### Listed entries
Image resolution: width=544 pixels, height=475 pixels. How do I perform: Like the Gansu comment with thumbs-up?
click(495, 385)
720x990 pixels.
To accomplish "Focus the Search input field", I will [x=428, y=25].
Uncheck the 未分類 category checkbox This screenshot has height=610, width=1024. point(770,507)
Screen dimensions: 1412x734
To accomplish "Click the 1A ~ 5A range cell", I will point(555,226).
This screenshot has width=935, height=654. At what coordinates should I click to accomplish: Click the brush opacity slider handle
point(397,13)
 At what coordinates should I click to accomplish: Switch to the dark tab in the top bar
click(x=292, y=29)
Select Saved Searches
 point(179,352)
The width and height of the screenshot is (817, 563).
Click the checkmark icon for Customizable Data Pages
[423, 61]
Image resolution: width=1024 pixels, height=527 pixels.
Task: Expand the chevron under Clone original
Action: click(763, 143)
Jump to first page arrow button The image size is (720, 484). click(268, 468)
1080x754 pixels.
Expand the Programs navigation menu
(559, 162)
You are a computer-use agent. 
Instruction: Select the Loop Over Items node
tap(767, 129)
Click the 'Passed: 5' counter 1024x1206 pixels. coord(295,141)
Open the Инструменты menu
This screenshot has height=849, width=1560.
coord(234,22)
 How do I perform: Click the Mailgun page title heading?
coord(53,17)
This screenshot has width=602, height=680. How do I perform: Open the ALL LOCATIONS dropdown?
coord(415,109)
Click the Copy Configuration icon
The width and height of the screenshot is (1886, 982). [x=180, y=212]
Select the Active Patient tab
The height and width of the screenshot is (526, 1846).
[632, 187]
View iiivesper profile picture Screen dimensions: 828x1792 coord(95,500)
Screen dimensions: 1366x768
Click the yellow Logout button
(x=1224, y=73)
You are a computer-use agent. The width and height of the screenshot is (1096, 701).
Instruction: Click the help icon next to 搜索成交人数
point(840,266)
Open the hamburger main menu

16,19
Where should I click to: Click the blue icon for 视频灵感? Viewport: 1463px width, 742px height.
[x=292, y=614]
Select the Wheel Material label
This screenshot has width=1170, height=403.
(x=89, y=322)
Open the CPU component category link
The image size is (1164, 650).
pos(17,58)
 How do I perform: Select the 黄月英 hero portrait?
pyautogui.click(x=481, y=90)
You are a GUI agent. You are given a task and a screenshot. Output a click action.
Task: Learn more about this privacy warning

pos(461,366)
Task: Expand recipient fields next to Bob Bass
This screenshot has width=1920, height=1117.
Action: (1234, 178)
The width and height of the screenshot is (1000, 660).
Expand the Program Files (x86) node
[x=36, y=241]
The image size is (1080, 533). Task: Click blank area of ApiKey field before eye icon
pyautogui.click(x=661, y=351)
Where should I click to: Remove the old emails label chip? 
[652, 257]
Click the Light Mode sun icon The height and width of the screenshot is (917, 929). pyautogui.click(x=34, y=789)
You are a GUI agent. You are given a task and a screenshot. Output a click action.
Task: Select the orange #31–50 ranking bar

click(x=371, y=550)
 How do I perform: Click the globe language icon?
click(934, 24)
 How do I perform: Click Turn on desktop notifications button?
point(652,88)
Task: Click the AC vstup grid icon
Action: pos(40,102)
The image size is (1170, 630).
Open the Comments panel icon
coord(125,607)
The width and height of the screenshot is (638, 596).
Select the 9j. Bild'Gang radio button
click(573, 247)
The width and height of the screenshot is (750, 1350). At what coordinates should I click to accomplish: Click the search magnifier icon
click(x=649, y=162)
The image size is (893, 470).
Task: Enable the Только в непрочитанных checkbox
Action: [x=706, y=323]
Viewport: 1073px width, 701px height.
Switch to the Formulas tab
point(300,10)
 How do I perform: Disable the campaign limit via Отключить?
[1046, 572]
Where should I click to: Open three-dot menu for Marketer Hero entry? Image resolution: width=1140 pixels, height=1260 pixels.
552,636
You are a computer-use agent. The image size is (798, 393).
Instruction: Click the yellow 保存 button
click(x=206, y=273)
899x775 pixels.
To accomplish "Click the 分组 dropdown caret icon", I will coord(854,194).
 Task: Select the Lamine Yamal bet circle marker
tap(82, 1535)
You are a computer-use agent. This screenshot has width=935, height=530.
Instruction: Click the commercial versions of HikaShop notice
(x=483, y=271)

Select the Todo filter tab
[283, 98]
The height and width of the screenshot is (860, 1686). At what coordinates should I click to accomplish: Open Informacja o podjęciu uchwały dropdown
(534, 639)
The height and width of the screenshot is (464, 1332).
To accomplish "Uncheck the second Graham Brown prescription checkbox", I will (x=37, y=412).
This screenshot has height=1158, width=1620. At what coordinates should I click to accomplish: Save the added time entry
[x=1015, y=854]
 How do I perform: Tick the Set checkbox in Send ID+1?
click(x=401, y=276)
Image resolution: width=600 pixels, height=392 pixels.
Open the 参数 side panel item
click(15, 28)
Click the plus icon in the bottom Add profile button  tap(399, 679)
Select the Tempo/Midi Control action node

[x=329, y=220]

### What is being asked
All the lines above are to be copied exactly, with none left out.

### Answer to the problem
Image resolution: width=544 pixels, height=475 pixels. How do I perform: Like the Gansu comment with thumbs-up?
click(495, 385)
720x990 pixels.
To accomplish "Focus the Search input field", I will [x=428, y=25].
Uncheck the 未分類 category checkbox This screenshot has height=610, width=1024. point(770,507)
Screen dimensions: 1412x734
To accomplish "Click the 1A ~ 5A range cell", I will point(555,226).
This screenshot has width=935, height=654. At what coordinates should I click to accomplish: Click the brush opacity slider handle
point(397,13)
 At what coordinates should I click to accomplish: Switch to the dark tab in the top bar
click(x=292, y=29)
Select Saved Searches
 point(179,352)
The width and height of the screenshot is (817, 563).
Click the checkmark icon for Customizable Data Pages
[423, 61]
Image resolution: width=1024 pixels, height=527 pixels.
Task: Expand the chevron under Clone original
Action: click(763, 143)
Jump to first page arrow button The image size is (720, 484). click(268, 468)
1080x754 pixels.
Expand the Programs navigation menu
(559, 162)
You are a computer-use agent. 
Instruction: Select the Loop Over Items node
tap(767, 129)
Click the 'Passed: 5' counter 1024x1206 pixels. coord(295,141)
Open the Инструменты menu
This screenshot has height=849, width=1560.
coord(234,22)
 How do I perform: Click the Mailgun page title heading?
coord(53,17)
This screenshot has width=602, height=680. How do I perform: Open the ALL LOCATIONS dropdown?
coord(415,109)
Click the Copy Configuration icon
The width and height of the screenshot is (1886, 982). [x=180, y=212]
Select the Active Patient tab
The height and width of the screenshot is (526, 1846).
[632, 187]
View iiivesper profile picture Screen dimensions: 828x1792 coord(95,500)
Screen dimensions: 1366x768
Click the yellow Logout button
(x=1224, y=73)
You are a computer-use agent. The width and height of the screenshot is (1096, 701).
Instruction: Click the help icon next to 搜索成交人数
point(840,266)
Open the hamburger main menu

16,19
Where should I click to: Click the blue icon for 视频灵感? Viewport: 1463px width, 742px height.
[x=292, y=614]
Select the Wheel Material label
This screenshot has width=1170, height=403.
(x=89, y=322)
Open the CPU component category link
The image size is (1164, 650).
pos(17,58)
 How do I perform: Select the 黄月英 hero portrait?
pyautogui.click(x=481, y=90)
You are a GUI agent. You are given a task and a screenshot. Output a click action.
Task: Learn more about this privacy warning

pos(461,366)
Task: Expand recipient fields next to Bob Bass
This screenshot has width=1920, height=1117.
Action: (1234, 178)
The width and height of the screenshot is (1000, 660).
Expand the Program Files (x86) node
[x=36, y=241]
The image size is (1080, 533). Task: Click blank area of ApiKey field before eye icon
pyautogui.click(x=661, y=351)
Where should I click to: Remove the old emails label chip? 
[652, 257]
Click the Light Mode sun icon The height and width of the screenshot is (917, 929). pyautogui.click(x=34, y=789)
You are a GUI agent. You are given a task and a screenshot. Output a click action.
Task: Select the orange #31–50 ranking bar

click(x=371, y=550)
 How do I perform: Click the globe language icon?
click(934, 24)
 How do I perform: Click Turn on desktop notifications button?
point(652,88)
Task: Click the AC vstup grid icon
Action: pos(40,102)
The image size is (1170, 630).
Open the Comments panel icon
coord(125,607)
The width and height of the screenshot is (638, 596).
Select the 9j. Bild'Gang radio button
click(573, 247)
The width and height of the screenshot is (750, 1350). At what coordinates should I click to accomplish: Click the search magnifier icon
click(x=649, y=162)
The image size is (893, 470).
Task: Enable the Только в непрочитанных checkbox
Action: [x=706, y=323]
Viewport: 1073px width, 701px height.
Switch to the Formulas tab
point(300,10)
 How do I perform: Disable the campaign limit via Отключить?
[1046, 572]
Where should I click to: Open three-dot menu for Marketer Hero entry? Image resolution: width=1140 pixels, height=1260 pixels.
552,636
You are a computer-use agent. The image size is (798, 393).
Instruction: Click the yellow 保存 button
click(x=206, y=273)
899x775 pixels.
To accomplish "Click the 分组 dropdown caret icon", I will coord(854,194).
 Task: Select the Lamine Yamal bet circle marker
tap(82, 1535)
You are a computer-use agent. This screenshot has width=935, height=530.
Instruction: Click the commercial versions of HikaShop notice
(x=483, y=271)

Select the Todo filter tab
[283, 98]
The height and width of the screenshot is (860, 1686). At what coordinates should I click to accomplish: Open Informacja o podjęciu uchwały dropdown
(534, 639)
The height and width of the screenshot is (464, 1332).
To accomplish "Uncheck the second Graham Brown prescription checkbox", I will (x=37, y=412).
This screenshot has height=1158, width=1620. At what coordinates should I click to accomplish: Save the added time entry
[x=1015, y=854]
 How do I perform: Tick the Set checkbox in Send ID+1?
click(x=401, y=276)
Image resolution: width=600 pixels, height=392 pixels.
Open the 参数 side panel item
click(15, 28)
Click the plus icon in the bottom Add profile button  tap(399, 679)
Select the Tempo/Midi Control action node

[x=329, y=220]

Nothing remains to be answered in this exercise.